WHAT IS BEING ASKED.
Answer these questions from the passage below on initializing the DataLoader:
(a) Why can't the worker nodes share a PyTorch dataloader?
(b) What type of object must the input_fn callable return?
(c) If num_epochs is given but steps_per_epoch is not, what is used to calculate the total number of steps?

GIVEN PASSAGE.
Initializing the DataLoader#

The Cerebras Wafer-Scale cluster makes use of worker nodes to stream data to the system in order to maximize utilization by keeping the input buffers saturated. The workers being their own nodes means that they cannot share a PyTorch dataloader. Hence, we required a mechanism for each worker to be able to initialize their own dataloader.

To facilitate this, we introduce a custom dataloader class:

dataloader = cstorch.utils.data.DataLoader(
    input_fn,
    num_steps=...,  # specifies the number of steps to generate
    max_steps=...,  # specifies the maximum number of steps to generate
    num_epochs=...,  # specifies the number of epochs to generate
    steps_per_epoch=...,  # specifies the number of steps per epoch to generate
    ...,  # kwargs to be passed into the input_fn
)

It takes in a input_fn parameter which is a callable that takes in some parameters and returns a torch.utils.data.DataLoader:

def input_fn(...) -> torch.utils.data.DataLoader:
    ...

Each worker will call this input function to construct their own dataloader object. This means that some data sharding scheme is required if the intent is for each worker to stream in a unique set of data.

The dataloader class also takes in two mutually exclusive groups of parameters:

  1. num_steps

    This specifies the total number of steps to run. If max_steps is provided, it will run a max of min(num_steps, max_steps) steps.

  2. num_epochs and steps_per_epoch

    If num_epochs is specified, then we use steps_per_epoch (or the length of the dataloader if unspecified) to calculate the total number of steps to run.

    If max_steps is provided, it will run a max of min(num_epochs * steps_per_epoch, max_steps) steps.

Any other parameters that are passed into the DataLoader init are forwarded and passed into the input_fn.

PROVIDED DATA.
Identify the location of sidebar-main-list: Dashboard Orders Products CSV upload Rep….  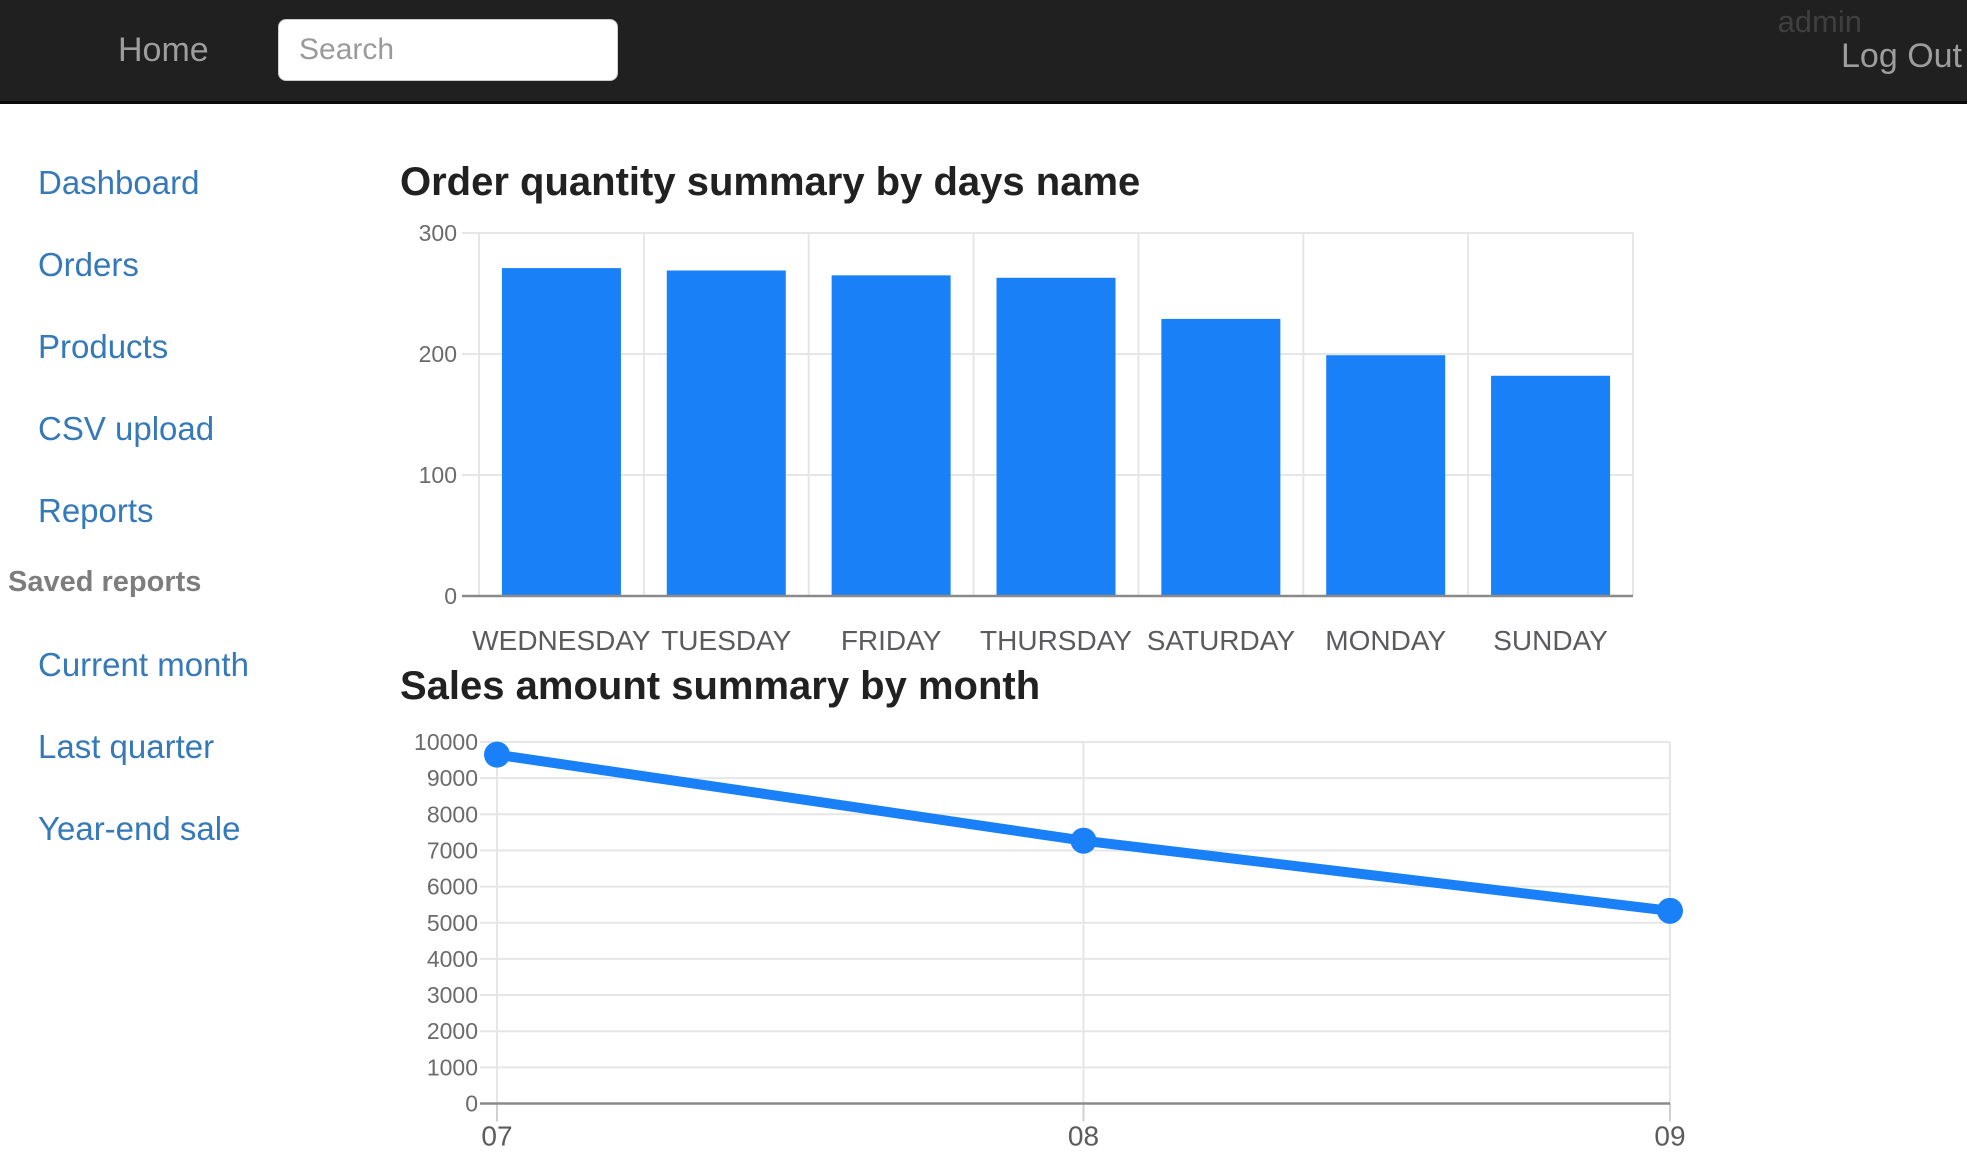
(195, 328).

TASK SOLUTION.
(a) Each worker is its own node.
(b) A torch.utils.data.DataLoader.
(c) The length of the dataloader.